I am looking forward to a little rest and relaxation by myself to just clear my head and take the load off my shoulders until everyone comes home and we start up again. 

Comments (Archived):

  1. sixty-five

    I am quite in awe of your talents as a mom; it’s partly what keeps me reading the blog. But the R&R is well-deserved. Enjoy it!

  2. jonathan

    We adore having our children around, but this child-less couple of weeks is really special for us. It is a preview into when you and your husband have finished the job of raising your kids and they can begin their search for the next big thing.

    “….The last couple of years it has become a pleasure taking a hiatus from the work world…..”

    It doesn’t sound like you have taken a hiatus from anything. It does sound like you miss the satisfaction of earning the money which you spend as you see fit. My wife works part-time in medicine and enjoys the independence (primarily from my prying budget eyes) it gives her. But it doesn’t give her the time to do the volunteer work you do (and I think she would like to) and still raise a family in Manhattan (or anywhere else, I suppose). The grass is always greener….

  3. scott partee

    I couldn’t agree with your statement more. I have a hard time being appreciative enough of my wife and how hard she works — and we only have *one* kid (for now – second due in a couple months).

    But I think being a mom is even *harder* than a full time job. For one thing: it never stops. There’s no leaving the office. Ever. Truly overwhelming workload.

  4. Susan

    Ah yes!! I can always count on you to put into words the feelings I often have. The things we do everyday seem so miniscule, from breakfast (my daughter just said “I’ll have the usual weekend breakfast,” would anyone else know what that is??)to calming the mini meltdown of a son in the pet store over a beta fish! It becomes so much a part of us that it doesn’t feel like we are “doing.” But it takes it’s toll and when my husband and I collapse together on the couch, just relaxing, I feel the exhaustion! I also thought things would get easier, but after holding my 3 month old niece the other day, I thought, my God, THIS was nothing! Take me back! Now with adolescence approaching and sports and homework, they need me so much more.

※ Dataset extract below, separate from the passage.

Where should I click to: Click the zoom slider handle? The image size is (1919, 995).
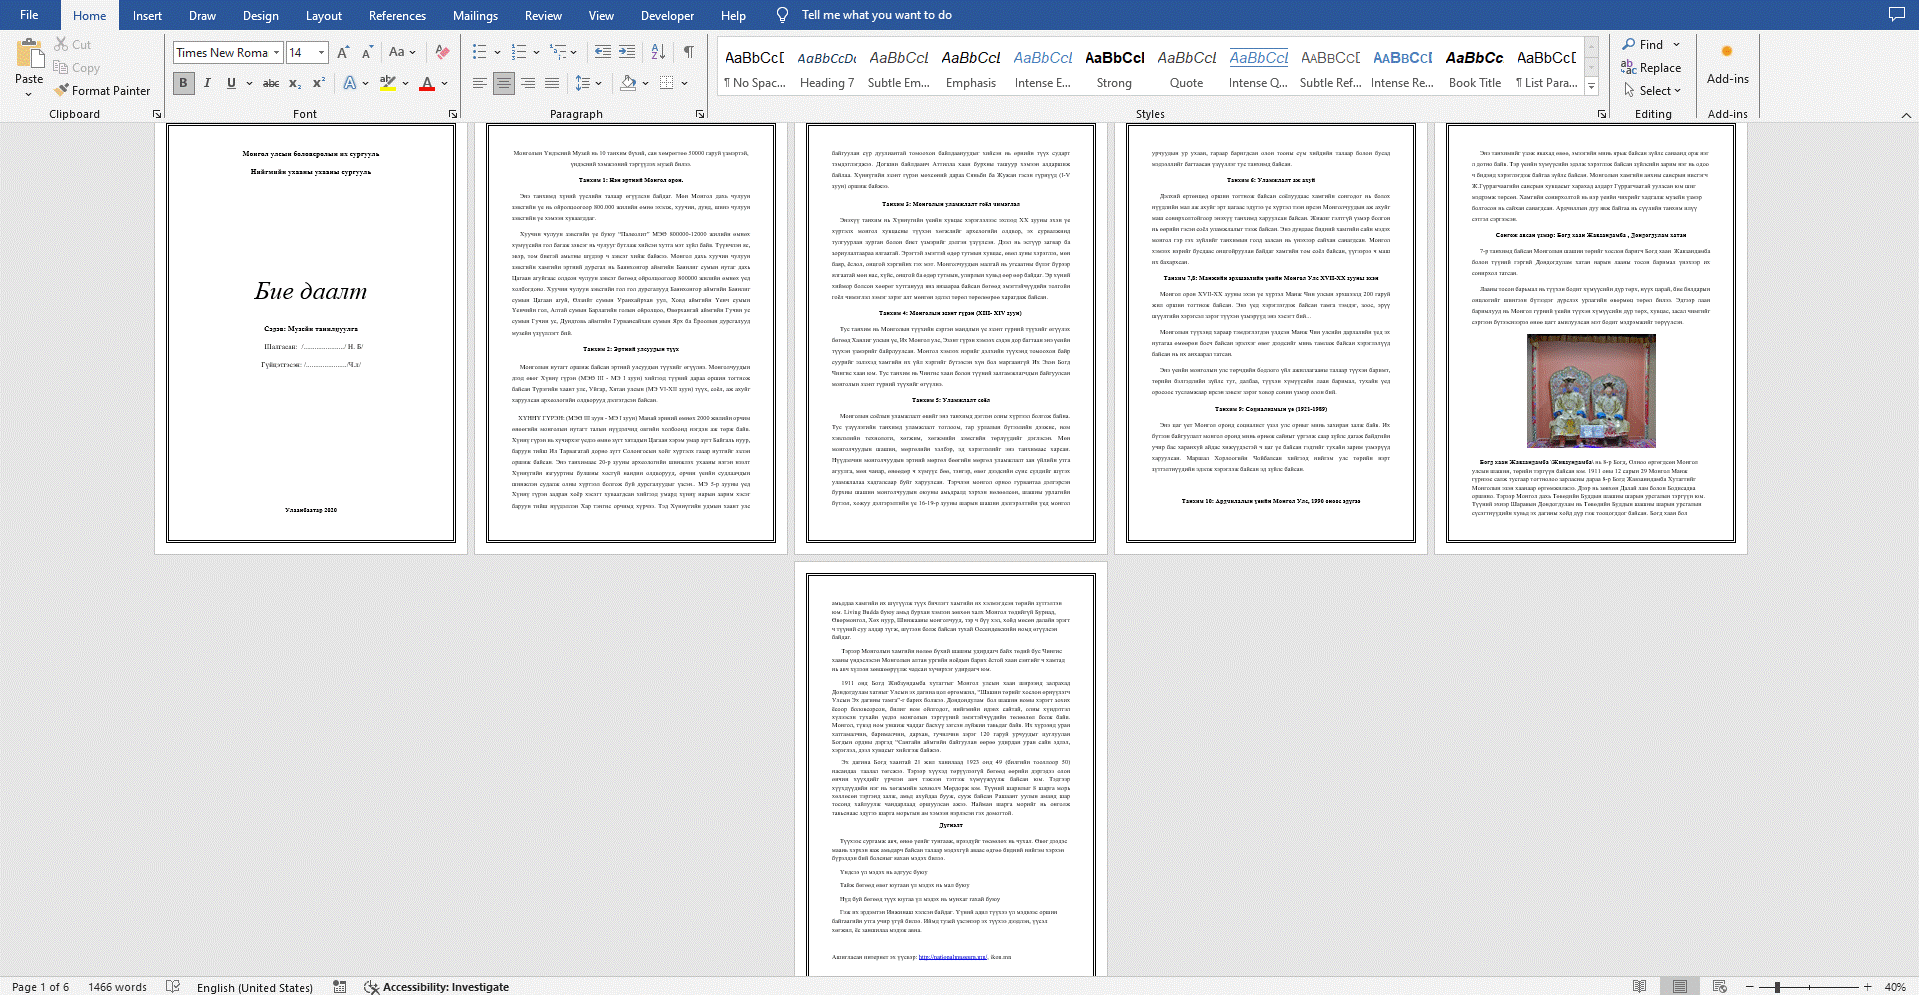pyautogui.click(x=1777, y=987)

But of course I am beyond happy to do it, I could not turn myself away for anything! Thank you for a wonderful post.

  5. Laura

    I am never bored. That’s my problem. I just don’t get bored…..I find that there are not enough hours in the day to do the things I want to do for myself as I raise these teens. I honestly don’t know where work would fit in right now. There are still so many things I want to do that I don’t feel I have time to do, and I’m not working 40 hours a week outside the house.

    I think it’s excellent modeling to teach these teens how to cultivate their own interests and to learn to keep their personal interests at the center of their lives – always. Work may not always be fulfilling.

    Work can be great….and I feel someday I’ll probably want to spend some of my time doing that again….but my brain is so happy right now. And you know what? It’s ok to be happy. No need to apologize for being happy at home right now. Not everyone knows how to figure that out. It’s as much of a skill as finding fulfilling work outside of the home.

  6. fred

    a job is just a job.

    a mom is so much more

    love

    fred

  7. Rachel

    I am 26 years old, with no kids yet – I am in awe of what a fantastic mom you are (just from reading your blog)…believe me I am way MORE in awe of you being a fantastic mom than if you were a high powered exec or CEO…this is much harder, neater and more creative. I think you rock.

  8. Katherine

    i love reading your blog, and as someone who has one young child, i am always interested in hearing more about parenting experiences from people who have have older kids and have great relationships with their kids, as well as having confident, happy, well adjusted kids (as you obviously do).. There’s obviously a lot of parenting books out there, but perhaps when you are ready for some next “job” you could find a clever and useful way of writing about your collected parenting experiences to share with the rest of us?